Your objective: Output the stored data below, copying each line as it stands.

Stored data
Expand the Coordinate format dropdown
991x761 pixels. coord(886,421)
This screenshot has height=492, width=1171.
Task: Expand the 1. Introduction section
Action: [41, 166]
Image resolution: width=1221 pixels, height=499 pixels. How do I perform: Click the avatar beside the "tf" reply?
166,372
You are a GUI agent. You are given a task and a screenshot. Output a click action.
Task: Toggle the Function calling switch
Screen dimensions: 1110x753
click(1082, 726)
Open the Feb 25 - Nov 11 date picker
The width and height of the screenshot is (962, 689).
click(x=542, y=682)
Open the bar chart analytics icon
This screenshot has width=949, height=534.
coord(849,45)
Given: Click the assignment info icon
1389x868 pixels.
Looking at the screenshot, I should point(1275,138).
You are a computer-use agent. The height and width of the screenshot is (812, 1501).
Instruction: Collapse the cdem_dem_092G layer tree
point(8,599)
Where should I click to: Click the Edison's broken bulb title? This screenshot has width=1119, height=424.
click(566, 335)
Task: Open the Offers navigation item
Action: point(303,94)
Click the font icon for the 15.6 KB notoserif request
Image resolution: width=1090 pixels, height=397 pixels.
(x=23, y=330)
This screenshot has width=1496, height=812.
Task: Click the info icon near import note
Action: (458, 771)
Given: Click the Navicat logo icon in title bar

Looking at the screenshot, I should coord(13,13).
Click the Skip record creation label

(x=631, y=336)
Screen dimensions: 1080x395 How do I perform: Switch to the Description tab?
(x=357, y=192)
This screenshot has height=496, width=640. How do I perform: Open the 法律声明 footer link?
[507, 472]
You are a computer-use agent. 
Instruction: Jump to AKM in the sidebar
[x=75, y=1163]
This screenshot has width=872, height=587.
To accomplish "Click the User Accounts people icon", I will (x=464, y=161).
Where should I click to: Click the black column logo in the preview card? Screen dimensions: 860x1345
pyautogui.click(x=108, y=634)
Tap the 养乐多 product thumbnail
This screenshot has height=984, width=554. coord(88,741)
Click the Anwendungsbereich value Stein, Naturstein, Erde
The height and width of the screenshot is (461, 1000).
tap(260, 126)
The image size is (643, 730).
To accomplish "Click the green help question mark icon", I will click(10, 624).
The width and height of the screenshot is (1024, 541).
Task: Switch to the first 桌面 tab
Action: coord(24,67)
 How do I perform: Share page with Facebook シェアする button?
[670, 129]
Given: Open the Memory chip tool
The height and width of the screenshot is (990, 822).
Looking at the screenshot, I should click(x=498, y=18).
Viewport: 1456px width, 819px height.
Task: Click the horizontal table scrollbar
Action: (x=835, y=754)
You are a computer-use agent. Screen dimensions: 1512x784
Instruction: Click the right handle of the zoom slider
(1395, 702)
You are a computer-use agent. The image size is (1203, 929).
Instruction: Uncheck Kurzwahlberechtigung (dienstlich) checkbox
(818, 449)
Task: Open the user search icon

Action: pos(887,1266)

Result:
Expand the Coordinate format dropdown
991x761 pixels. coord(886,421)
This screenshot has height=492, width=1171.
Task: Expand the 1. Introduction section
Action: [41, 166]
Image resolution: width=1221 pixels, height=499 pixels. How do I perform: Click the avatar beside the "tf" reply?
166,372
You are a GUI agent. You are given a task and a screenshot. Output a click action.
Task: Toggle the Function calling switch
Screen dimensions: 1110x753
click(1082, 726)
Open the Feb 25 - Nov 11 date picker
The width and height of the screenshot is (962, 689).
click(x=542, y=682)
Open the bar chart analytics icon
This screenshot has width=949, height=534.
coord(849,45)
Given: Click the assignment info icon
1389x868 pixels.
Looking at the screenshot, I should point(1275,138).
You are a computer-use agent. The height and width of the screenshot is (812, 1501).
Instruction: Collapse the cdem_dem_092G layer tree
point(8,599)
Where should I click to: Click the Edison's broken bulb title? This screenshot has width=1119, height=424.
click(566, 335)
Task: Open the Offers navigation item
Action: point(303,94)
Click the font icon for the 15.6 KB notoserif request
Image resolution: width=1090 pixels, height=397 pixels.
(x=23, y=330)
This screenshot has width=1496, height=812.
Task: Click the info icon near import note
Action: (458, 771)
Given: Click the Navicat logo icon in title bar

Looking at the screenshot, I should coord(13,13).
Click the Skip record creation label

(x=631, y=336)
Screen dimensions: 1080x395 How do I perform: Switch to the Description tab?
(x=357, y=192)
This screenshot has height=496, width=640. How do I perform: Open the 法律声明 footer link?
[507, 472]
You are a computer-use agent. 
Instruction: Jump to AKM in the sidebar
[x=75, y=1163]
This screenshot has width=872, height=587.
To accomplish "Click the User Accounts people icon", I will (x=464, y=161).
Where should I click to: Click the black column logo in the preview card? Screen dimensions: 860x1345
pyautogui.click(x=108, y=634)
Tap the 养乐多 product thumbnail
This screenshot has height=984, width=554. coord(88,741)
Click the Anwendungsbereich value Stein, Naturstein, Erde
The height and width of the screenshot is (461, 1000).
tap(260, 126)
The image size is (643, 730).
To accomplish "Click the green help question mark icon", I will click(10, 624).
The width and height of the screenshot is (1024, 541).
Task: Switch to the first 桌面 tab
Action: coord(24,67)
 How do I perform: Share page with Facebook シェアする button?
[670, 129]
Given: Open the Memory chip tool
The height and width of the screenshot is (990, 822).
Looking at the screenshot, I should click(x=498, y=18).
Viewport: 1456px width, 819px height.
Task: Click the horizontal table scrollbar
Action: (x=835, y=754)
You are a computer-use agent. Screen dimensions: 1512x784
Instruction: Click the right handle of the zoom slider
(1395, 702)
You are a computer-use agent. The image size is (1203, 929).
Instruction: Uncheck Kurzwahlberechtigung (dienstlich) checkbox
(818, 449)
Task: Open the user search icon

Action: pos(887,1266)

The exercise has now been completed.